Maybe a is a parameterized type that can hold either the value Nothing, or a value Just a . Seems simple enough - it's an optional value.
But it goes deeper than that. Look at an object of type String in Java. This object's type is actually larger than String - it can either represent a string of characters or the special value null. Languages like Java, Ruby, and C# all make the mistake of allowing any type at all to hold null. This greatly diminishes the value of static typing, since any call of the form string.length() will sail happily past the compiler and then throw the dread NullPointerException at runtime if passed a null. The compiler will never see it coming, and your program could work for some time before you discover the problem.
But in Haskell, we must be explicit. By default, an object of type Integer can only hold an integral value - there is no null, and no possibility of a runtime null pointer exception. The Haskell compiler will not even produce a program if you try to pass Nothing into a non-Maybe type. A datatype cannot be instantiated with null values unless you explicitly allow it to hold them.
This eliminates an enormous class of errors. Anyone who has maintained a large Java application instinctively shudders at the prospect of an NPE - the value could have become null at any point in the program and resolving it requires extensive tracing.
Further, in order to avoid the possibility of an NPE, you must litter your code with distracting and unnecessary conditionals like:
if( foo == null ) throw new IllegalArgumentException( ..
if( foo.bar() == null ) throw new IllegalArgumentException( ... );before doing any real work.

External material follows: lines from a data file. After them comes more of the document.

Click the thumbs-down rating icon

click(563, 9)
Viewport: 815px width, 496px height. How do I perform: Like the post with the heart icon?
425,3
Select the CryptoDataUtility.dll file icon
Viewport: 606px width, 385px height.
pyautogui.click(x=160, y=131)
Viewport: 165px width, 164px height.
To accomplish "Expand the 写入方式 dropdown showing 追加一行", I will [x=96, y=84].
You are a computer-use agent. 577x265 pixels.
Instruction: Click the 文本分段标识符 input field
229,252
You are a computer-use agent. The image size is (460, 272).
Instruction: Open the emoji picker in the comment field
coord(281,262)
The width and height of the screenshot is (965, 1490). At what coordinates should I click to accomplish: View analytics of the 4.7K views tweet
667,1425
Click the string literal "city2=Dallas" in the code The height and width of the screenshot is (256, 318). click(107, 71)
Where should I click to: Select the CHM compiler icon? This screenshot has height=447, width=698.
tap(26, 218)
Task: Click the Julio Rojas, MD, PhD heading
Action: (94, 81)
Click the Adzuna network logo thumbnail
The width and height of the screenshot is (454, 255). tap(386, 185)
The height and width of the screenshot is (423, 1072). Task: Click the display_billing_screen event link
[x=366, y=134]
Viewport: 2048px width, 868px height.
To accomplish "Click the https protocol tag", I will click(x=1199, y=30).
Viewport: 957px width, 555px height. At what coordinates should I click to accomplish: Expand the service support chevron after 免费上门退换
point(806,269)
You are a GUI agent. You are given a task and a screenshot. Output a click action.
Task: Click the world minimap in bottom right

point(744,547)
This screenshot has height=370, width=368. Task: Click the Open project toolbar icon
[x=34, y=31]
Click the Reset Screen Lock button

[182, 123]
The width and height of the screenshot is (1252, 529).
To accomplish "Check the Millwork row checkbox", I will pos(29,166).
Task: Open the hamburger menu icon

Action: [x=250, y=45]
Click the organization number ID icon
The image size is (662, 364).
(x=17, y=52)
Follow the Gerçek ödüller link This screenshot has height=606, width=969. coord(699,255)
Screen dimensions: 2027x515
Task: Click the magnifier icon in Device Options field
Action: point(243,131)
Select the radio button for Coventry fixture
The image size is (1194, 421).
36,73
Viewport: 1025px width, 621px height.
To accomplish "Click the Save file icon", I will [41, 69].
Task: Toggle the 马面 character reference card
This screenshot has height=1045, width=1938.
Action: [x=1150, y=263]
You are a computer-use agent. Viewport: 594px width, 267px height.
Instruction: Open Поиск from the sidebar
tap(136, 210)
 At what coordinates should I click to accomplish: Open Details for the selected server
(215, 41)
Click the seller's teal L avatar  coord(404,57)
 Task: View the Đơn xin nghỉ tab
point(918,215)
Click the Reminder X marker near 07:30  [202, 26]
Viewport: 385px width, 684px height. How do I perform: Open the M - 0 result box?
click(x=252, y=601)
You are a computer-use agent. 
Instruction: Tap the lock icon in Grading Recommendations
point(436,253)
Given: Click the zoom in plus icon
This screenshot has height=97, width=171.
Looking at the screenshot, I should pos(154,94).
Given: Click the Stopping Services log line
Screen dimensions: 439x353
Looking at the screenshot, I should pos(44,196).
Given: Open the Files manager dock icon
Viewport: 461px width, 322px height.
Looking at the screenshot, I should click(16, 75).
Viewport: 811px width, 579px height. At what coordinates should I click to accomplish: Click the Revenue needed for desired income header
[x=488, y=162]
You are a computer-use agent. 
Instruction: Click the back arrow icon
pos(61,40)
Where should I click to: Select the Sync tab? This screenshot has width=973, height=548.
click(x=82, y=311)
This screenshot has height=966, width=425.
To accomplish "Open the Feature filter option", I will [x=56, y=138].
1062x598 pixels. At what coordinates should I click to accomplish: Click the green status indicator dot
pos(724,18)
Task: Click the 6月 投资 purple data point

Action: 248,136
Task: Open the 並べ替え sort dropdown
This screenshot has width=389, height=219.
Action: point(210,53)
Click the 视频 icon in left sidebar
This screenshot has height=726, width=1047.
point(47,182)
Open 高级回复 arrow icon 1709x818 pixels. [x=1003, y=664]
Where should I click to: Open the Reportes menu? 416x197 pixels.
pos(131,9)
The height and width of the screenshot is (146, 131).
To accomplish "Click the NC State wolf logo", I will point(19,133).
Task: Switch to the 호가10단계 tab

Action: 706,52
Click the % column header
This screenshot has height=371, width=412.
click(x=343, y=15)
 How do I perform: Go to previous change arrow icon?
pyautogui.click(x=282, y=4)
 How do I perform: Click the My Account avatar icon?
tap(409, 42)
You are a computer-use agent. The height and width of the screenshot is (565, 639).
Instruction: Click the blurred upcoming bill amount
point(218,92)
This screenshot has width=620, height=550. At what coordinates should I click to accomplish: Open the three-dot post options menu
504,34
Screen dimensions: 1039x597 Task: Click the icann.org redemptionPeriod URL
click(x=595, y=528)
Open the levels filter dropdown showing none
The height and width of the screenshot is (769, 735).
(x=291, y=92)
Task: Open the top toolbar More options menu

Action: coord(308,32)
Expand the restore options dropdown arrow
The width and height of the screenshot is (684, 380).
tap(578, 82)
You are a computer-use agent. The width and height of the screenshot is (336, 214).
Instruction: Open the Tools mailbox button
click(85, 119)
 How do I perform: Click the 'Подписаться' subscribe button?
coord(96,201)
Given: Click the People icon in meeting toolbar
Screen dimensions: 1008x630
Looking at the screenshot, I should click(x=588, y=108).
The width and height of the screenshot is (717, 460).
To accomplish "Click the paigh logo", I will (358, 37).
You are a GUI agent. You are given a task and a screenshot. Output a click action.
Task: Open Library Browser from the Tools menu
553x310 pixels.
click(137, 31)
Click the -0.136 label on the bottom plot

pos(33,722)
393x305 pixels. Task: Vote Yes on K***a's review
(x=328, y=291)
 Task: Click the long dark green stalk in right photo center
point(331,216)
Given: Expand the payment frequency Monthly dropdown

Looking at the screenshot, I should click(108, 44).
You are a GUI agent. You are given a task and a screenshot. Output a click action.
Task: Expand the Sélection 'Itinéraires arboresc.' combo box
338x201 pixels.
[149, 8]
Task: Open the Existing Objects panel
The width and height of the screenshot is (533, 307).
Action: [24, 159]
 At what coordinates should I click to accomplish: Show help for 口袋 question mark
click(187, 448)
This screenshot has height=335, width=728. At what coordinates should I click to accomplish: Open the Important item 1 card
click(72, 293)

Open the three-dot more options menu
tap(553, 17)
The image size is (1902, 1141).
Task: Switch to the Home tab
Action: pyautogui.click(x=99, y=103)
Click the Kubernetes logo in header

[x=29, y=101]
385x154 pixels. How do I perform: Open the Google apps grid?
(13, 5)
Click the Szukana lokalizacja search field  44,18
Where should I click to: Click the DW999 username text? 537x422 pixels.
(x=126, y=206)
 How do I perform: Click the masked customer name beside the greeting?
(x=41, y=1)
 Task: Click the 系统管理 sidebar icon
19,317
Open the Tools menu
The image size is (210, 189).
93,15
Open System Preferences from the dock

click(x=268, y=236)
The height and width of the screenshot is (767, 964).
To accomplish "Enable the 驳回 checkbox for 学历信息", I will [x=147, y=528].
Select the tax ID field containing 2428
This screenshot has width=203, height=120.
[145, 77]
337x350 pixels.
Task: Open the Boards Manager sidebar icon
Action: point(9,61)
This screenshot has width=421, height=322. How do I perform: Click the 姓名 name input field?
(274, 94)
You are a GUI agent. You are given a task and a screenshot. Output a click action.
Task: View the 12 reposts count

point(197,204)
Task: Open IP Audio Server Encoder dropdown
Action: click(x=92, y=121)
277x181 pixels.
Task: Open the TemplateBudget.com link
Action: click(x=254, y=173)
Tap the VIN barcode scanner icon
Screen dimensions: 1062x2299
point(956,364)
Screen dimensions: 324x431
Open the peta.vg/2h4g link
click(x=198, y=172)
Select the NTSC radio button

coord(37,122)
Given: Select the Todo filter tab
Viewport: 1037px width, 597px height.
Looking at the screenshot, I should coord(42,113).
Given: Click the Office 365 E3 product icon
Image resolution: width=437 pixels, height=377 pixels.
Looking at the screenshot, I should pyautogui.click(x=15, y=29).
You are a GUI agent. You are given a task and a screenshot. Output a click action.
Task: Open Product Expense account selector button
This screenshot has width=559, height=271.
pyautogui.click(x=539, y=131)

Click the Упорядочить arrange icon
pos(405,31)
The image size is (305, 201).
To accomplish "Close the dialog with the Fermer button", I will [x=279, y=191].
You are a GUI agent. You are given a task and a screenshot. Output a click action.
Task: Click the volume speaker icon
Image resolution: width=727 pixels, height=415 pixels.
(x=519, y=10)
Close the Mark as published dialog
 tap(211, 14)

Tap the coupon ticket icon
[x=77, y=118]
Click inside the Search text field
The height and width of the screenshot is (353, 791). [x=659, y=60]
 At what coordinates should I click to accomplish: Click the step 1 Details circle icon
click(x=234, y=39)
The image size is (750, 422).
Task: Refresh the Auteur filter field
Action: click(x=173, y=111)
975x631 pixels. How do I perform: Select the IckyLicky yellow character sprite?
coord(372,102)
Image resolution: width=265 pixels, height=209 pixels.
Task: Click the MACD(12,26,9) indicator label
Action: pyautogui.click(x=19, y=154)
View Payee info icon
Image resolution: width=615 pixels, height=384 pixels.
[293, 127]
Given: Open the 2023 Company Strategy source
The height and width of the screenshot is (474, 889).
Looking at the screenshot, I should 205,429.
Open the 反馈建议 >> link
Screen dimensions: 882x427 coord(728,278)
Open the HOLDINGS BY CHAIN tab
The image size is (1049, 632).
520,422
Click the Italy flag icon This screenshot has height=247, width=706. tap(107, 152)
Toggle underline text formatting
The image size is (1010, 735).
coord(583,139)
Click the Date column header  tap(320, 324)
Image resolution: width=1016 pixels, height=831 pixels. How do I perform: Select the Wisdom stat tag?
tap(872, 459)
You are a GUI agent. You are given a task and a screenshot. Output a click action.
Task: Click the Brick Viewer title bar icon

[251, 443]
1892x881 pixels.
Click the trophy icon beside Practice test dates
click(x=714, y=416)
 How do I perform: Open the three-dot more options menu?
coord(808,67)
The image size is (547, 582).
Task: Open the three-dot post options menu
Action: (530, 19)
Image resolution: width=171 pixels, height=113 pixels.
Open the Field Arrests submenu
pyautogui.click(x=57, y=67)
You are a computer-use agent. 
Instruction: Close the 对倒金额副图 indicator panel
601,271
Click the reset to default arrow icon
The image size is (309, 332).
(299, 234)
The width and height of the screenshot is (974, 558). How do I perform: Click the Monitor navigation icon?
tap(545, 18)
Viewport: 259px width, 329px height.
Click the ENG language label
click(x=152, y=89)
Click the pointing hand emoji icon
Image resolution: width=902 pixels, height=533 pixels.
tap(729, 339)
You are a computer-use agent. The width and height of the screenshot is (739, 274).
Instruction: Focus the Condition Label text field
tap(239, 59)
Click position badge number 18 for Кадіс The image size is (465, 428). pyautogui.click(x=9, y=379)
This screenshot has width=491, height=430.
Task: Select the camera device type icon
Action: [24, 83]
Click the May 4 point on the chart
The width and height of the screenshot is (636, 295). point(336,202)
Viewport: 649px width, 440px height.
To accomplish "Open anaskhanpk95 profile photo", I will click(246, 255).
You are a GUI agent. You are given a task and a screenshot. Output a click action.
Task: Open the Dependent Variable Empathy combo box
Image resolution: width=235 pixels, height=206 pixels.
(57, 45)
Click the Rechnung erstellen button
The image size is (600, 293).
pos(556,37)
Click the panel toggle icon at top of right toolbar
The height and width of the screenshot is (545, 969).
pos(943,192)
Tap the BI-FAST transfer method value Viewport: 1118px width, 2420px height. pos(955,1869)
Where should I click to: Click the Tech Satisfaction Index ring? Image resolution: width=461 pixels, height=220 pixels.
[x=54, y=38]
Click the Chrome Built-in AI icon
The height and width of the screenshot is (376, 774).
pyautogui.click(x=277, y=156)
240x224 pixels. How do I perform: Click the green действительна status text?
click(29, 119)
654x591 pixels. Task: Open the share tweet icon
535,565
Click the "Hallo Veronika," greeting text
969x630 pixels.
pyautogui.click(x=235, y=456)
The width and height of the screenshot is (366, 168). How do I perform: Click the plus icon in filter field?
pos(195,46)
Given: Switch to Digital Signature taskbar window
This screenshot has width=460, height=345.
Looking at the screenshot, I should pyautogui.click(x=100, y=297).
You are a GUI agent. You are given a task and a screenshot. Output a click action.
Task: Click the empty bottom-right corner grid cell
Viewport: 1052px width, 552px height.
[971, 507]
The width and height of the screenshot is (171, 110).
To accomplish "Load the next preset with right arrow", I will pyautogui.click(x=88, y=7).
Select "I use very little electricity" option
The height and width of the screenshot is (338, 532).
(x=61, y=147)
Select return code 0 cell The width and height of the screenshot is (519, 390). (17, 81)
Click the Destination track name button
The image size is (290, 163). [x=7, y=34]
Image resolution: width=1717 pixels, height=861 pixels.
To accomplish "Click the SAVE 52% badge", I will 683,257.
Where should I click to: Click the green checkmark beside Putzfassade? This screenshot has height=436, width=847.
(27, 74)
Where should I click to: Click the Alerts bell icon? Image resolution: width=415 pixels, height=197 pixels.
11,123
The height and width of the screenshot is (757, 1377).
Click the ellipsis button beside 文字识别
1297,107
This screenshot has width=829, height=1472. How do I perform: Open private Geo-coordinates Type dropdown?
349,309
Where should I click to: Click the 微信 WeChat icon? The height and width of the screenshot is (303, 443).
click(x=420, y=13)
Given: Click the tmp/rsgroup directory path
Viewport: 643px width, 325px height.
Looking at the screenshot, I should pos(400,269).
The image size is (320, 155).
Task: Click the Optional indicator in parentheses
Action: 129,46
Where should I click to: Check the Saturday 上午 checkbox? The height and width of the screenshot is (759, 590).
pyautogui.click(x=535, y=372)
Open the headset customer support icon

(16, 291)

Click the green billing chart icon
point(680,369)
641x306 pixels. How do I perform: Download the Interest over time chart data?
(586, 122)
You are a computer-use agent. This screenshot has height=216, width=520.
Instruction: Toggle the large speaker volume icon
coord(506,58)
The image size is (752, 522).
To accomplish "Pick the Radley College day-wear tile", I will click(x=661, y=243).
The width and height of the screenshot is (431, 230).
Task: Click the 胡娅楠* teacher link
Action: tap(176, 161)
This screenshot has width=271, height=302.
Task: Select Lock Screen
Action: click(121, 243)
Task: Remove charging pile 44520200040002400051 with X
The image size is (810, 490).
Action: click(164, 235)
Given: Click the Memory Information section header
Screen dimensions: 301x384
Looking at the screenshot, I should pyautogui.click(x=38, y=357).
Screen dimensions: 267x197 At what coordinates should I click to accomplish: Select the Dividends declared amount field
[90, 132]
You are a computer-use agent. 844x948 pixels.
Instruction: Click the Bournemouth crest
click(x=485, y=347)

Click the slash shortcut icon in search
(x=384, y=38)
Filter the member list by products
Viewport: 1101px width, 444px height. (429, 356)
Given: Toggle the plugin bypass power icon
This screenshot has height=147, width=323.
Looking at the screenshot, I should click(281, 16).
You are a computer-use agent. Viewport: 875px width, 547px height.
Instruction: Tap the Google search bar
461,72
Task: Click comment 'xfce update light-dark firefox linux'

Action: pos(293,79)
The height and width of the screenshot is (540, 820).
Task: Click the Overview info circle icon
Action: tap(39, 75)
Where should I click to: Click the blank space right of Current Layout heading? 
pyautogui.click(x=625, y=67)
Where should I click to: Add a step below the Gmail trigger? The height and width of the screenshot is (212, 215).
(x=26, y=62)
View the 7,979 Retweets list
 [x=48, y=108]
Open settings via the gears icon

But what's worse is that you're turning a programming error into a runtime exception. The fact that your program compiles does not guarantee that you will have no NPE's and running it does not guarantee that you will hit every branch that might generate one.
In Haskell, it is simply impossible to write a program that is susceptible to NullPointerExceptions at runtime unless you explicitly make the type in question optional by wrapping with Maybe.